Collected data
— START —

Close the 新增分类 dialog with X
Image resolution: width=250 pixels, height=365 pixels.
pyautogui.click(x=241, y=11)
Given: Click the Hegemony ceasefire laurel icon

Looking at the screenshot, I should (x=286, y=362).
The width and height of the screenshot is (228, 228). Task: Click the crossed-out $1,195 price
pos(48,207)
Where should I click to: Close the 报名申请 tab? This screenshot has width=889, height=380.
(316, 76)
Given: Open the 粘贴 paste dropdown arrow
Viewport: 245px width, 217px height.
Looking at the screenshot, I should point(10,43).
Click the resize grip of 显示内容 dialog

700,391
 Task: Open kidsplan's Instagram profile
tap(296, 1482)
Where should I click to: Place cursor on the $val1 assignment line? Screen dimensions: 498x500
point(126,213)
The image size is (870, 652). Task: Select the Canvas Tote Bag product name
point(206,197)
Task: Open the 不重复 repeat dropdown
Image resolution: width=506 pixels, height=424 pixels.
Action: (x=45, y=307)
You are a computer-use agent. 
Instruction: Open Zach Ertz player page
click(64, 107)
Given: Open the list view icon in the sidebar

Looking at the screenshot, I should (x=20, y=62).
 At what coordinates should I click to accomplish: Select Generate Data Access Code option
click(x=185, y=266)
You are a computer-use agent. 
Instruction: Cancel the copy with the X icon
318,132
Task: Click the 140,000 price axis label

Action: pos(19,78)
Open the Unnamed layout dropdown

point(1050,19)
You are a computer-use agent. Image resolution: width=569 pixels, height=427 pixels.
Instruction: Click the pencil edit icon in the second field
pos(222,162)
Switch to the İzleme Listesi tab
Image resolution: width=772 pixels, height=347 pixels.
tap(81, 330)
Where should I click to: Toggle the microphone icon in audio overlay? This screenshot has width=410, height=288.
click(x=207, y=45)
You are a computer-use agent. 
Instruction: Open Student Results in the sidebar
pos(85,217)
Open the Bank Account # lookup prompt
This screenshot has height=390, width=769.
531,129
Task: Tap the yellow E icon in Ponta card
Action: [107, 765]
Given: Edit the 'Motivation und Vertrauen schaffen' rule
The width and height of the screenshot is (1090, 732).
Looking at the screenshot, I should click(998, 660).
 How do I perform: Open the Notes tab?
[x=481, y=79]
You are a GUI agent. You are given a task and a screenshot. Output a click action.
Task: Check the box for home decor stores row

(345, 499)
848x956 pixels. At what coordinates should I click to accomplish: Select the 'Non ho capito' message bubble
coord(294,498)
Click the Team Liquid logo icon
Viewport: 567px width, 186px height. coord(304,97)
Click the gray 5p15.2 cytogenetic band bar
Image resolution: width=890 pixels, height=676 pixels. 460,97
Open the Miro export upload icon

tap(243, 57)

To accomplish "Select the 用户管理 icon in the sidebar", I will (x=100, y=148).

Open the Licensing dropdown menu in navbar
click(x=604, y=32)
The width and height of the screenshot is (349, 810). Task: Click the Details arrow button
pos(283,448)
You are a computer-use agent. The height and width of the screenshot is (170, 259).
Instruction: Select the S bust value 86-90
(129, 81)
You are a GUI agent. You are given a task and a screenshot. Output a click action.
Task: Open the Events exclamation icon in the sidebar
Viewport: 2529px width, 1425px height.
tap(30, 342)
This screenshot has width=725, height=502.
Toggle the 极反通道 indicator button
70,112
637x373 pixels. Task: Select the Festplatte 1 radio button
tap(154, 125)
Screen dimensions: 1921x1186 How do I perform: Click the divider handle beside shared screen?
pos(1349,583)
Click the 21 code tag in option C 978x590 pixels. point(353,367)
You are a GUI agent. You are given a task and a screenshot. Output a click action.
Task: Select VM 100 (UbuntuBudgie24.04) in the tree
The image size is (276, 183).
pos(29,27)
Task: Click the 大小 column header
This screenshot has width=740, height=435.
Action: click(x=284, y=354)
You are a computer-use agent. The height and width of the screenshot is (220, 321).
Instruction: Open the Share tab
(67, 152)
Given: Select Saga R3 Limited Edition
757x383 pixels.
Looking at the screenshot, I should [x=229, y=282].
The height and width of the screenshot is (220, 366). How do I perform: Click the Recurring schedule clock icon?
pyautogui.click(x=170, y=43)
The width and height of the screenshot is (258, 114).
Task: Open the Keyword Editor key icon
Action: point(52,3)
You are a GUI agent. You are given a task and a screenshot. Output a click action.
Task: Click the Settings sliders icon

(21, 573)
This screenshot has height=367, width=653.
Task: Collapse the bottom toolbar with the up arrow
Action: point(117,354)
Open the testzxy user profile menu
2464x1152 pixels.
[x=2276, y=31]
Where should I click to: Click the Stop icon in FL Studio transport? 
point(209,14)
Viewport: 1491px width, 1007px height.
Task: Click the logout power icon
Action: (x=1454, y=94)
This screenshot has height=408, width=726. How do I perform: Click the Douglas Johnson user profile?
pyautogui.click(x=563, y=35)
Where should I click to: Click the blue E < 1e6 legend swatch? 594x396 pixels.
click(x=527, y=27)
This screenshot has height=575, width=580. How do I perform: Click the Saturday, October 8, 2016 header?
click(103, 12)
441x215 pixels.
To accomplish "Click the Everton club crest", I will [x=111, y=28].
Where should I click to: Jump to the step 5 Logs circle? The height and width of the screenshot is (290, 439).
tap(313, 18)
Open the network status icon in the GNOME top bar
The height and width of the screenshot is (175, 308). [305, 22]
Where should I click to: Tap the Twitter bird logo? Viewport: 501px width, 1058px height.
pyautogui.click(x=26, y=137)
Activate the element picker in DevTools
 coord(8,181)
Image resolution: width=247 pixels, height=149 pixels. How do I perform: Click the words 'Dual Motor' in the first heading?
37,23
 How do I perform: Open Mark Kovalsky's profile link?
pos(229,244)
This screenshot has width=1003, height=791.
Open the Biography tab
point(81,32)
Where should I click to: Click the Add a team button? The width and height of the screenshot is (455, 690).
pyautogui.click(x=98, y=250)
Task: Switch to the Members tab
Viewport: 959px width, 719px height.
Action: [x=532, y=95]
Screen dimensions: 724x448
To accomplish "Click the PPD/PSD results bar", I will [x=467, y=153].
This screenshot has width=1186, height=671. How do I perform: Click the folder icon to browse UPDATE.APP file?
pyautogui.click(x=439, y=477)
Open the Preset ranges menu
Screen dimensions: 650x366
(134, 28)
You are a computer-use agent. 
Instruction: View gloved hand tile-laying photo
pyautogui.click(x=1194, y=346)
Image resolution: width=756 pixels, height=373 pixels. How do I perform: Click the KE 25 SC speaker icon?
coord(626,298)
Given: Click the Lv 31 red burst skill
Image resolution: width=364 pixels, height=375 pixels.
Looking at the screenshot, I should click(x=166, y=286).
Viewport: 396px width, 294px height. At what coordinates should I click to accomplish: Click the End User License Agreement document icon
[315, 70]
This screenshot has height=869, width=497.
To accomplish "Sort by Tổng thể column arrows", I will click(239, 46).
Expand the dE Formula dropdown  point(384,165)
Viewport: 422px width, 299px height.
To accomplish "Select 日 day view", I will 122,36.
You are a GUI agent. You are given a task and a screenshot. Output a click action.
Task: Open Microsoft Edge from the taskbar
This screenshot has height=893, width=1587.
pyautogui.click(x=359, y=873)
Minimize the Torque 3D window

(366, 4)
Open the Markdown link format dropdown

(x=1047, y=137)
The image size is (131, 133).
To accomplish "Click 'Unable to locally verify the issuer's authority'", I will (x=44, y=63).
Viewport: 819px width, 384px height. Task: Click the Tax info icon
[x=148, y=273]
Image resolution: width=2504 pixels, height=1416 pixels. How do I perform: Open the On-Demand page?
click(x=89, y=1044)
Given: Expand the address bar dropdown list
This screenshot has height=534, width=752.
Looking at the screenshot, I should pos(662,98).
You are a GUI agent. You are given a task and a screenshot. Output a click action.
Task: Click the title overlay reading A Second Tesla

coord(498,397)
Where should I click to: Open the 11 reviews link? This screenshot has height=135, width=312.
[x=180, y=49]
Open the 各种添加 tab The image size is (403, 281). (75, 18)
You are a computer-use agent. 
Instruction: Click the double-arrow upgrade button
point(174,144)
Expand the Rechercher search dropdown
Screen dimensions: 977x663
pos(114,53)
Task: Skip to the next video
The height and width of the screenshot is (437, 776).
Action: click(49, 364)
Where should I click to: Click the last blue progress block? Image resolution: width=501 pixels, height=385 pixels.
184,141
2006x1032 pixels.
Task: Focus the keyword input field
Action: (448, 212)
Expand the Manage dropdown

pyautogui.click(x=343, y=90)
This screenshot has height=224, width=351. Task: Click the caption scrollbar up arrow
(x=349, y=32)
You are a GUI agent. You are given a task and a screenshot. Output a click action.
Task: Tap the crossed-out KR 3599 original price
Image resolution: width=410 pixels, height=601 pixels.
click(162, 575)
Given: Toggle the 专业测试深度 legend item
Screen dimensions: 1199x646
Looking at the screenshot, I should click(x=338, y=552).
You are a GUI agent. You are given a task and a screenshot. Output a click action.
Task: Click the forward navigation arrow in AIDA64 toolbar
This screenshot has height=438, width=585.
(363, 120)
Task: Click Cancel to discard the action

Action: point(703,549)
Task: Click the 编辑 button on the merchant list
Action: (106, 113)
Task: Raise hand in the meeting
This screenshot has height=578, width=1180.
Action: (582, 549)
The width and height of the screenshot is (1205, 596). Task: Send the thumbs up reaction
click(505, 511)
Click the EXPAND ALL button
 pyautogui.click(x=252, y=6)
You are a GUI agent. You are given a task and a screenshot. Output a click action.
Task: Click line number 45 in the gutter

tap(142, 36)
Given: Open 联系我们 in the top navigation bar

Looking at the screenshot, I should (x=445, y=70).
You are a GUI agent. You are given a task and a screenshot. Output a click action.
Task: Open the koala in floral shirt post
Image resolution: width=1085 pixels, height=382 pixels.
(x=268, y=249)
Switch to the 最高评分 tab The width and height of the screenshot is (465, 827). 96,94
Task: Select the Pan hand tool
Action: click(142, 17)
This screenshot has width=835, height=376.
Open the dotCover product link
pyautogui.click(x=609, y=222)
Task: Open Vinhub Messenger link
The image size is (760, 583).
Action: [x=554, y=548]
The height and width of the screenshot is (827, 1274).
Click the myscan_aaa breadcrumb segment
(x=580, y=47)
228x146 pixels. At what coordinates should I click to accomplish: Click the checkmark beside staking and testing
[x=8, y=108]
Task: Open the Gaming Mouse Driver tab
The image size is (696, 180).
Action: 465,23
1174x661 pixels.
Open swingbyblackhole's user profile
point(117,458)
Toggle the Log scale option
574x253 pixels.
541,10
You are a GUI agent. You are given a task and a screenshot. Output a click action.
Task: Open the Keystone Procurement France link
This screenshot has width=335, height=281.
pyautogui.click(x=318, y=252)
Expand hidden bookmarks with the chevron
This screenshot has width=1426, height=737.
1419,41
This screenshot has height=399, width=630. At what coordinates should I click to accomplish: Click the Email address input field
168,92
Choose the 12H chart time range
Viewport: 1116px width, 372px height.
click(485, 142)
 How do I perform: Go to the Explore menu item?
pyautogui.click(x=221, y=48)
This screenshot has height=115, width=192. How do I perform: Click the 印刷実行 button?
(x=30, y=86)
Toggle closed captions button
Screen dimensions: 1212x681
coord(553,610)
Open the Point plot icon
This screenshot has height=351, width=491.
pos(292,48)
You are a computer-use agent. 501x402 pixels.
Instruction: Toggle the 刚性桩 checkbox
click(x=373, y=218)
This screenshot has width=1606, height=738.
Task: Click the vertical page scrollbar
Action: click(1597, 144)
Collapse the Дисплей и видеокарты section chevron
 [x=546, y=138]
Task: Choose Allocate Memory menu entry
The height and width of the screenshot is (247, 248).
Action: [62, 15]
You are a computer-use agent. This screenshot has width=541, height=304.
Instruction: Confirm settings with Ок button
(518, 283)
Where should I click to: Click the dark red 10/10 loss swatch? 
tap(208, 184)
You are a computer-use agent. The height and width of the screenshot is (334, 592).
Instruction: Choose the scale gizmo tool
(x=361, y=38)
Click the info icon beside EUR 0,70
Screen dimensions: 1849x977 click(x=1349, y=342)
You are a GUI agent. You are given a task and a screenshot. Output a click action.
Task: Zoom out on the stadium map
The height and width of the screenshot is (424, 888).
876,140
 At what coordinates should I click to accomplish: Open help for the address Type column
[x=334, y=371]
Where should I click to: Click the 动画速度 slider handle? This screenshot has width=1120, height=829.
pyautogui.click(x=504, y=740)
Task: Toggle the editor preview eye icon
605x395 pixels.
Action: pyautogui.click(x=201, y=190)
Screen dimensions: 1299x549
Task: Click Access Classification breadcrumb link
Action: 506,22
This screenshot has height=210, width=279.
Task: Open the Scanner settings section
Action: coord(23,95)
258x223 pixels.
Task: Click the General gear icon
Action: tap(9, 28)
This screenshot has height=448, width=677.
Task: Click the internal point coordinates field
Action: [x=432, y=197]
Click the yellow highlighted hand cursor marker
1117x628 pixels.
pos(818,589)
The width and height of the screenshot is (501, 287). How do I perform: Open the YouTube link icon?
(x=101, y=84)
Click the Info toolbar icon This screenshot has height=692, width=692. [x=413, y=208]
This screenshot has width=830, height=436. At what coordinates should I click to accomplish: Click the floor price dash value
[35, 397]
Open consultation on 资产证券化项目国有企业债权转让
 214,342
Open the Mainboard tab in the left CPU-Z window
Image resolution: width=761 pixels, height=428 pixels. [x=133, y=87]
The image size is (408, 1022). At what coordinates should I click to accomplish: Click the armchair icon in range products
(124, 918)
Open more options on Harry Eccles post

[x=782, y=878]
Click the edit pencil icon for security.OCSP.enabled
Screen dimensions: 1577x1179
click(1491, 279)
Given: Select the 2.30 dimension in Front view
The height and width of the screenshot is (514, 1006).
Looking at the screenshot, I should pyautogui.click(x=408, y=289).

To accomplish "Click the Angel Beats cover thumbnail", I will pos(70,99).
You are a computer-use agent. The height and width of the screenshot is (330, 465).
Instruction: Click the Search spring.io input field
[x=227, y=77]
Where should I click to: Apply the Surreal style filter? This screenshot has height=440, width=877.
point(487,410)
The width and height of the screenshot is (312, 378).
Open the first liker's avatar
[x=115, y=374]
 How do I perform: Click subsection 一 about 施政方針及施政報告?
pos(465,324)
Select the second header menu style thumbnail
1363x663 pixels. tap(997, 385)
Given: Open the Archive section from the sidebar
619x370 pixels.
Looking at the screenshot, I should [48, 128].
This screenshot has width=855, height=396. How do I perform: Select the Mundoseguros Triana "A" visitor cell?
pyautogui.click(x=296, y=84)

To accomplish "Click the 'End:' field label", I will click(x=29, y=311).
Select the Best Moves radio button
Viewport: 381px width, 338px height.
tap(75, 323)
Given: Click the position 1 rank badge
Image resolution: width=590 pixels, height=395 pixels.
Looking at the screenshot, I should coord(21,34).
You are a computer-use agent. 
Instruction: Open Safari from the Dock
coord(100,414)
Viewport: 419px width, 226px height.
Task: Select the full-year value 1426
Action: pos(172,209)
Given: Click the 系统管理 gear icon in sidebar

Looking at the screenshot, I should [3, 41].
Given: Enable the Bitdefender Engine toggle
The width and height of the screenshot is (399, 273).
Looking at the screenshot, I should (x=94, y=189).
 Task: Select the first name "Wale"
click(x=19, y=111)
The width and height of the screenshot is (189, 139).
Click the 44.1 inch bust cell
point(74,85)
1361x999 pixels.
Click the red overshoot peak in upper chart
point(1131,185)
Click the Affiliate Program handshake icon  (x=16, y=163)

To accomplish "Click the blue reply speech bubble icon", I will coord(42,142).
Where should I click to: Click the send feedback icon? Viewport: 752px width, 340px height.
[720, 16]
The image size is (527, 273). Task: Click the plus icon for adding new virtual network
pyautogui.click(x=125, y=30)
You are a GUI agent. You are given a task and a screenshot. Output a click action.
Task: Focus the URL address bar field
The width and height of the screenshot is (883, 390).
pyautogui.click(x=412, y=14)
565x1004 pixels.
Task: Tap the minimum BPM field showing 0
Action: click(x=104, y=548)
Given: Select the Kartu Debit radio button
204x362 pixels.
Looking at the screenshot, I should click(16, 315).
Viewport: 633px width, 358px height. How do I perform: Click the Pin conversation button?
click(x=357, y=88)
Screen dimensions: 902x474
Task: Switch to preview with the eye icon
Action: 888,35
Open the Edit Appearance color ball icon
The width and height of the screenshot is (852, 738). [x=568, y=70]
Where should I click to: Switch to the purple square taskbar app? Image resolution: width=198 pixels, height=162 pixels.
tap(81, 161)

— END —

- [PROMPT]:
Can you put the entries from the line with "Given: Edit the" to the line with "tap(154, 125)" into a Markdown table with a Row column for the row number and a Line column for each line, leaving out blank lines?

- [ANSWER TO THIS TASK]:
| Row | Line |
|---|---|
| 1 | Given: Edit the 'Motivation und Vertrauen schaffen' rule |
| 2 | The width and height of the screenshot is (1090, 732). |
| 3 | Looking at the screenshot, I should click(998, 660). |
| 4 |  How do I perform: Open the Notes tab? |
| 5 | [x=481, y=79] |
| 6 | You are a GUI agent. You are given a task and a screenshot. Output a click action. |
| 7 | Task: Check the box for home decor stores row |
| 8 | (345, 499) |
| 9 | 848x956 pixels. At what coordinates should I click to accomplish: Select the 'Non ho capito' message bubble |
| 10 | coord(294,498) |
| 11 | Click the Team Liquid logo icon |
| 12 | Viewport: 567px width, 186px height. coord(304,97) |
| 13 | Click the gray 5p15.2 cytogenetic band bar |
| 14 | Image resolution: width=890 pixels, height=676 pixels. 460,97 |
| 15 | Open the Miro export upload icon |
| 16 | tap(243, 57) |
| 17 | To accomplish "Select the 用户管理 icon in the sidebar", I will (x=100, y=148). |
| 18 | Open the Licensing dropdown menu in navbar |
| 19 | click(x=604, y=32) |
| 20 | The width and height of the screenshot is (349, 810). Task: Click the Details arrow button |
| 21 | pos(283,448) |
| 22 | You are a computer-use agent. The height and width of the screenshot is (170, 259). |
| 23 | Instruction: Select the S bust value 86-90 |
| 24 | (129, 81) |
| 25 | You are a GUI agent. You are given a task and a screenshot. Output a click action. |
| 26 | Task: Open the Events exclamation icon in the sidebar |
| 27 | Viewport: 2529px width, 1425px height. |
| 28 | tap(30, 342) |
| 29 | This screenshot has width=725, height=502. |
| 30 | Toggle the 极反通道 indicator button |
| 31 | 70,112 |
| 32 | 637x373 pixels. Task: Select the Festplatte 1 radio button |
| 33 | tap(154, 125) |